Now he steers his course towards London as fast as he can; and coming over Finchley Common attacks a lady, who was riding there for the air, attended by a single footman. He fell upon her in a very rude manner, pulling a diamond ring from her finger and a gold watch from her side; taking a purse with eighty guineas in it out of her pocket, and giving her a great deal of ill language. The honest footman, though the lady had commanded him not to meddle, could not forbear showing his resentment at Cady's unmanly behaviour. He returned his foul words with others of the same kind, calling him villain, rascal, thief, and other names of the same import, which were suitable to his character. Will Cady, without speaking a word, answered the poor fellow by sending a brace of balls through his head; then he cut the girths of the lady's saddle, and was going to make off, but the time which Providence had fixed for a period to his wicked actions was now come. Two gentlemen, who had seen the transaction at a distance, intercepted him, just as he put spurs to his horse, with pistols in their hands. Cady was very desperate when he saw his own danger. He fired as fast as he was able, and they as nimbly returned the same compliment, till a lucky ball lodged in his horse, and made him fall under him. After this he resolutely maintained his ground on foot for a considerable time, even till he had discharged all his pistols and entirely wearied himself. He was then apprehended and carried before a Justice of the Peace at Highgate, who committed him under a strong guard to Newgate, where he continued till the next sessions without any signs of remorse for the blood he had so plentifully shed within four years before.

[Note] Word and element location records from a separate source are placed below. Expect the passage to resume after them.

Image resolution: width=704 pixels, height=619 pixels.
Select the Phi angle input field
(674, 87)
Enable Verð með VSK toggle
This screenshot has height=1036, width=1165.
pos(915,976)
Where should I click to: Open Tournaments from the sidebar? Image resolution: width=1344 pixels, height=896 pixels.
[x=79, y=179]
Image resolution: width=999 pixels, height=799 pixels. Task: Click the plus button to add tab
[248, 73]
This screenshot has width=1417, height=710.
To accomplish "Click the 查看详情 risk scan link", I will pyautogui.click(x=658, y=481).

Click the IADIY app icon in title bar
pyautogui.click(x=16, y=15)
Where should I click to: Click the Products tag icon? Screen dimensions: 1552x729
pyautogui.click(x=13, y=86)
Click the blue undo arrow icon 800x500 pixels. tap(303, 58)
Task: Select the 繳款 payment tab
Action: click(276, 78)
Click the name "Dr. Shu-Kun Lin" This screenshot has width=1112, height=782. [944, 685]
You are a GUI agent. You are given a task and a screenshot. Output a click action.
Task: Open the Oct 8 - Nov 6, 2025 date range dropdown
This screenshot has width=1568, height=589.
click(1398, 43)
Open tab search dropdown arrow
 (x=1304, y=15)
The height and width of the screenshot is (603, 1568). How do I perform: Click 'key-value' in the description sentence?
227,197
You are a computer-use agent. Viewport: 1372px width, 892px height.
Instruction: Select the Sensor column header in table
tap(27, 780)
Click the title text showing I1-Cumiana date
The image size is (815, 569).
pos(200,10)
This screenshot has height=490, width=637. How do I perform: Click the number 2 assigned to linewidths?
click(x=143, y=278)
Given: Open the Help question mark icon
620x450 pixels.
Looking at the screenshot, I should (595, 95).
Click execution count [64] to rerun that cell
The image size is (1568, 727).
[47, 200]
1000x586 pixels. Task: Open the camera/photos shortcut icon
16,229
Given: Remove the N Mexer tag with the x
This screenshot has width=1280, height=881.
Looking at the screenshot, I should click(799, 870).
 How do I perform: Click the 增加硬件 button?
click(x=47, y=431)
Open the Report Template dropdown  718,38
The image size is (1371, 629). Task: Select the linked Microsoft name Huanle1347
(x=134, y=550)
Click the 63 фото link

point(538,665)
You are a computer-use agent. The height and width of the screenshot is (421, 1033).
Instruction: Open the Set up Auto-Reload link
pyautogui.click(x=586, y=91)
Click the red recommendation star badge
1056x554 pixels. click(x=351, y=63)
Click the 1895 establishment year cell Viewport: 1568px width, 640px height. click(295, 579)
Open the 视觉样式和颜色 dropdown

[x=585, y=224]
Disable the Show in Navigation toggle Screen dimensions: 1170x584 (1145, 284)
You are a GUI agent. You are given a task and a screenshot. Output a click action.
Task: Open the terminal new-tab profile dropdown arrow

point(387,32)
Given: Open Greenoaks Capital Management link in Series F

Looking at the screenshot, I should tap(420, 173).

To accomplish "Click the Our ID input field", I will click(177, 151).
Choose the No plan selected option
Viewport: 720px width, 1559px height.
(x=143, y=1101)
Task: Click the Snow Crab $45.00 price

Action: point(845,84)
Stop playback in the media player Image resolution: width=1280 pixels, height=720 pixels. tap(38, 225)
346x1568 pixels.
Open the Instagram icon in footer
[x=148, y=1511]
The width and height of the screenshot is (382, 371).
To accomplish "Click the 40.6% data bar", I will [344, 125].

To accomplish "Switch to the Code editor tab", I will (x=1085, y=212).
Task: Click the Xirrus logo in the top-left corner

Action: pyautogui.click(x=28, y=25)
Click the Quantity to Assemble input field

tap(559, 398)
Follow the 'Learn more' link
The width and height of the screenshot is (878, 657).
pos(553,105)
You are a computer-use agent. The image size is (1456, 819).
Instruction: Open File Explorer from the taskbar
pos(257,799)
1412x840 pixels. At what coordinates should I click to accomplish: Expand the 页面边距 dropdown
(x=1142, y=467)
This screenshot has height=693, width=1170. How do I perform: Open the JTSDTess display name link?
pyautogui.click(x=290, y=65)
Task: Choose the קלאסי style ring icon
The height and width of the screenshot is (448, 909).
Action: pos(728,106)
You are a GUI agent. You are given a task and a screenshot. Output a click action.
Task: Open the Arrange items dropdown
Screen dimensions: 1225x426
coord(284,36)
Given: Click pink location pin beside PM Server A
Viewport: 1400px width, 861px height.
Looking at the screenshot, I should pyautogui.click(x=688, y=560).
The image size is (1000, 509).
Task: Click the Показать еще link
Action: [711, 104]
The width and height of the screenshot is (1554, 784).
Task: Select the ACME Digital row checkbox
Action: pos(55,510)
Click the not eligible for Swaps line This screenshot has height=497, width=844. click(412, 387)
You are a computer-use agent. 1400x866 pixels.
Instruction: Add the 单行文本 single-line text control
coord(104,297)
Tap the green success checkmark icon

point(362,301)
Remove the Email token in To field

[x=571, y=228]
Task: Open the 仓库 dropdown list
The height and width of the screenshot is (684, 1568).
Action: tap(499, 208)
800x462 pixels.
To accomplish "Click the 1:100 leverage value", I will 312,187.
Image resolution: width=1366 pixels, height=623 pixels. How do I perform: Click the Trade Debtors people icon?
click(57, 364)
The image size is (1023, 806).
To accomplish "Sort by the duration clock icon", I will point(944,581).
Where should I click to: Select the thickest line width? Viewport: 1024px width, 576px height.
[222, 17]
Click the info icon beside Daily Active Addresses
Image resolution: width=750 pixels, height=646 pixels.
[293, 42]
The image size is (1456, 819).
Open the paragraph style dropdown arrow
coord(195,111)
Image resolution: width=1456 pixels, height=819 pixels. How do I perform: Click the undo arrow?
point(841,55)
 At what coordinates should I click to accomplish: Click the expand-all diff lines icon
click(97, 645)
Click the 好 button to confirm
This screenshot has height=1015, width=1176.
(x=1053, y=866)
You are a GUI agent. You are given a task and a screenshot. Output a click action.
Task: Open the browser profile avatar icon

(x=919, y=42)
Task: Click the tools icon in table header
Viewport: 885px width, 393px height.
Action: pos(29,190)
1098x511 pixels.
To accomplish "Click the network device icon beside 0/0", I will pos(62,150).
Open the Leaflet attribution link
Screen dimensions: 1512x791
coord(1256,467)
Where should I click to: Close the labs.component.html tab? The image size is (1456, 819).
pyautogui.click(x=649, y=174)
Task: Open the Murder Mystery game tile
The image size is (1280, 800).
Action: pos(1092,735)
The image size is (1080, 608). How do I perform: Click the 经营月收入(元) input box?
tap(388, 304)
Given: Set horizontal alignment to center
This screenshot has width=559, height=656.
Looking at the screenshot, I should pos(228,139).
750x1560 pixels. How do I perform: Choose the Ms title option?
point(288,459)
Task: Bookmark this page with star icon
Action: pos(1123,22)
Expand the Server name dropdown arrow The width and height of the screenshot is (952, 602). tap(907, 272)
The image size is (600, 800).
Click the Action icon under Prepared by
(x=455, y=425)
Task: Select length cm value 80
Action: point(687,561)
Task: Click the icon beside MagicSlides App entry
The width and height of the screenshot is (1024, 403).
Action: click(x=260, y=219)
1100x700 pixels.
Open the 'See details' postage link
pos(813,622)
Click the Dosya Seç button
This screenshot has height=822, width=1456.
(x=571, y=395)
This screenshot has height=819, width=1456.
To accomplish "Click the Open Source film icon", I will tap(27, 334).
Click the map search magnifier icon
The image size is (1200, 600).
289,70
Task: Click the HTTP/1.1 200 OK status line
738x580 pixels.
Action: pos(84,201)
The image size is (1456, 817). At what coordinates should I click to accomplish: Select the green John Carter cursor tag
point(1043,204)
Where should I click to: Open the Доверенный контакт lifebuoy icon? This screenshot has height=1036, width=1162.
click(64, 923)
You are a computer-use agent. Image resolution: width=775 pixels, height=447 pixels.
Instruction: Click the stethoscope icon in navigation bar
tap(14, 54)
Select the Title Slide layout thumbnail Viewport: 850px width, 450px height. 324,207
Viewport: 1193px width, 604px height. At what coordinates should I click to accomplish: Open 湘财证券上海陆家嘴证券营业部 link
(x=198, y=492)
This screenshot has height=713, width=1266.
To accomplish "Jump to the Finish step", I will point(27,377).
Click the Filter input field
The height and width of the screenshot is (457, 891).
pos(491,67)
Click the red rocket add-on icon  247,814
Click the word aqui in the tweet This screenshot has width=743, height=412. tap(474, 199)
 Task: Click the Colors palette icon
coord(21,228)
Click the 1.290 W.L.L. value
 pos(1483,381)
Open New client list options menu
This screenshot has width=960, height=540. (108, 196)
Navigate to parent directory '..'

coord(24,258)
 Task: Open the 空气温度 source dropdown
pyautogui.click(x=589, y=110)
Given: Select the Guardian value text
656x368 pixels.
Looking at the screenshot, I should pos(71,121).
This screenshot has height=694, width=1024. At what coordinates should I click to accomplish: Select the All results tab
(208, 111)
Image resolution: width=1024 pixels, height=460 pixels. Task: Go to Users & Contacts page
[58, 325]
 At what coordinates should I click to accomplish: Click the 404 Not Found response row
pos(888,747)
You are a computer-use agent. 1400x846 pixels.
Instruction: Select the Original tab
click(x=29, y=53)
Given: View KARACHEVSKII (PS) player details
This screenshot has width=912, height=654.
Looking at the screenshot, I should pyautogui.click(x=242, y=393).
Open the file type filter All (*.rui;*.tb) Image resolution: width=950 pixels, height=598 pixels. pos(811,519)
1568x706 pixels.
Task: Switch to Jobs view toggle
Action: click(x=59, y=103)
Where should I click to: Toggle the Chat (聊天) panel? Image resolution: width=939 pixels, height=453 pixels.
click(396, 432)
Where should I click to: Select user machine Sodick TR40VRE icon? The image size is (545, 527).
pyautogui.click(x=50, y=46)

When his trial came on at the Old Bailey he behaved agreeably to his character before that venerable court. The Lord Mayor and Recorder, he said, were a couple of old almswomen, and the jurymen were treated in the same manner. The matter of fact which he was indicted for was proved so plainly against him that he received sentence of death, and was put into the condemned hold; but even this place of horror and darkness had no effect upon his mind, for he continued to swear, curse, sing, roar, and get drunk, as he had always done before. What hardened him the more, was the dependence he had on some friends at Court, who had given him room to hope for a reprieve from King James II. who then reigned; but the many murders he had committed put a stop to the mercy which he might otherwise have obtained. His day of execution being come, and the cart stopping as usual under St Sepulchre's church wall, whilst the bellman rang his bell and repeated his exhortatory lines, instead of being affected with the admonition, he fell to swearing at the sheriff's officers, asking them why they detained him there to hear an old puppy chatter nonsense. At Tyburn he was just the same, being turned off without either conversing with the ordinary, praying by himself, or making any speech to the people. His exit was in 1687 when he was just twenty-five years of age.